REQUIRED WORK: Copy out all of the entries, keeping every word the same.

Excerpts from a dataset:
——

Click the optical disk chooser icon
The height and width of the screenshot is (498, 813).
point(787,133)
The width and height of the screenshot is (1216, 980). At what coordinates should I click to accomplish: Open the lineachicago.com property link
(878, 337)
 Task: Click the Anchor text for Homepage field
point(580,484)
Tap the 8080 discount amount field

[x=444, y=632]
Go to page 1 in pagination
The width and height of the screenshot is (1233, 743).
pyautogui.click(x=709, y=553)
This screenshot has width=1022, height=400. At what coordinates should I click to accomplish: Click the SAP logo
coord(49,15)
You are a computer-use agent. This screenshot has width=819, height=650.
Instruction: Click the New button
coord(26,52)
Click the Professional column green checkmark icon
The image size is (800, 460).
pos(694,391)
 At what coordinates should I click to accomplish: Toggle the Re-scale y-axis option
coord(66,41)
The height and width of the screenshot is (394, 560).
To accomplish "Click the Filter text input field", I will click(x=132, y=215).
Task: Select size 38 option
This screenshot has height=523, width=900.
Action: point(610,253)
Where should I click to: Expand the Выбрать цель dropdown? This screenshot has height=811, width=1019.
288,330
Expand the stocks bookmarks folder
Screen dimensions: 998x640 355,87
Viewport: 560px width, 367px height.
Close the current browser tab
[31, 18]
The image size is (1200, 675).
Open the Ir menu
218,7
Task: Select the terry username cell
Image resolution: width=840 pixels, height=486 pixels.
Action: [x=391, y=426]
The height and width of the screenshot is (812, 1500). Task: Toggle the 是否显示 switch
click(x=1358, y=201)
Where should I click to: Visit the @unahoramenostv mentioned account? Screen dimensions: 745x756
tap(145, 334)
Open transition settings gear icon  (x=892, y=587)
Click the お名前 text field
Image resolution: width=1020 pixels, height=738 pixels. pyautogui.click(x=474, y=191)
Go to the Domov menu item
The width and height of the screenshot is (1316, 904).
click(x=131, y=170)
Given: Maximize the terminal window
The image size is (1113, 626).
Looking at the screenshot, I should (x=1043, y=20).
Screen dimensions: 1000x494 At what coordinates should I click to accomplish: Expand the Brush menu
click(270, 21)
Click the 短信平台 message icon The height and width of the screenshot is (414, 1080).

——

TASK RESPONSE:
Click the optical disk chooser icon
The height and width of the screenshot is (498, 813).
point(787,133)
The width and height of the screenshot is (1216, 980). At what coordinates should I click to accomplish: Open the lineachicago.com property link
(878, 337)
 Task: Click the Anchor text for Homepage field
point(580,484)
Tap the 8080 discount amount field

[x=444, y=632]
Go to page 1 in pagination
The width and height of the screenshot is (1233, 743).
pyautogui.click(x=709, y=553)
This screenshot has width=1022, height=400. At what coordinates should I click to accomplish: Click the SAP logo
coord(49,15)
You are a computer-use agent. This screenshot has width=819, height=650.
Instruction: Click the New button
coord(26,52)
Click the Professional column green checkmark icon
The image size is (800, 460).
pos(694,391)
 At what coordinates should I click to accomplish: Toggle the Re-scale y-axis option
coord(66,41)
The height and width of the screenshot is (394, 560).
To accomplish "Click the Filter text input field", I will click(x=132, y=215).
Task: Select size 38 option
This screenshot has height=523, width=900.
Action: point(610,253)
Where should I click to: Expand the Выбрать цель dropdown? This screenshot has height=811, width=1019.
288,330
Expand the stocks bookmarks folder
Screen dimensions: 998x640 355,87
Viewport: 560px width, 367px height.
Close the current browser tab
[31, 18]
The image size is (1200, 675).
Open the Ir menu
218,7
Task: Select the terry username cell
Image resolution: width=840 pixels, height=486 pixels.
Action: [x=391, y=426]
The height and width of the screenshot is (812, 1500). Task: Toggle the 是否显示 switch
click(x=1358, y=201)
Where should I click to: Visit the @unahoramenostv mentioned account? Screen dimensions: 745x756
tap(145, 334)
Open transition settings gear icon  (x=892, y=587)
Click the お名前 text field
Image resolution: width=1020 pixels, height=738 pixels. pyautogui.click(x=474, y=191)
Go to the Domov menu item
The width and height of the screenshot is (1316, 904).
click(x=131, y=170)
Given: Maximize the terminal window
The image size is (1113, 626).
Looking at the screenshot, I should (x=1043, y=20).
Screen dimensions: 1000x494 At what coordinates should I click to accomplish: Expand the Brush menu
click(270, 21)
Click the 短信平台 message icon The height and width of the screenshot is (414, 1080).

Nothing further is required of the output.